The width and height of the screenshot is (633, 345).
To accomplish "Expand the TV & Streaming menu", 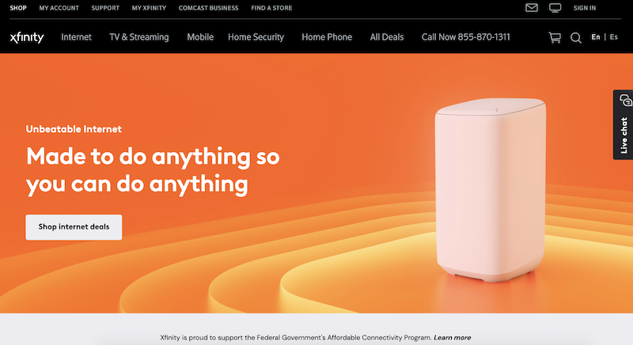I will [x=139, y=37].
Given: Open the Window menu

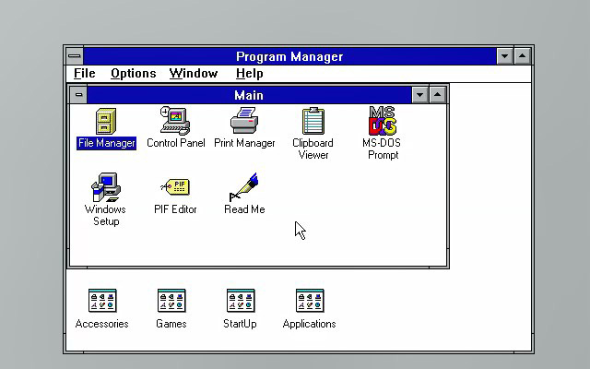Looking at the screenshot, I should click(194, 74).
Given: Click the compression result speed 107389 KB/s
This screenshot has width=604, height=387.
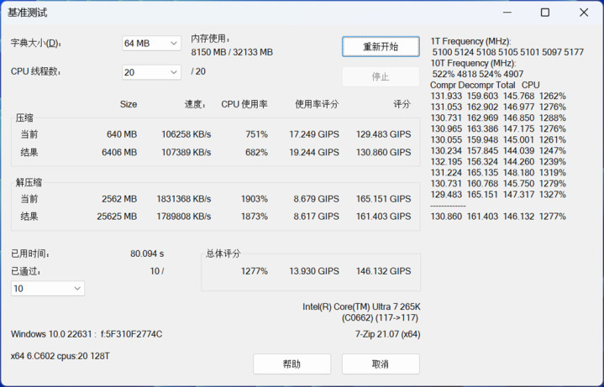Looking at the screenshot, I should point(186,153).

| What to produce |
Copy exactly the lines from the one containing "Given: Open the Window menu" through the final line of the records above, both included, and leave out any pictures.

| Reply to the exercise |
Given: Open the Window menu

Looking at the screenshot, I should click(194, 74).
Given: Click the compression result speed 107389 KB/s
This screenshot has width=604, height=387.
Looking at the screenshot, I should point(186,153).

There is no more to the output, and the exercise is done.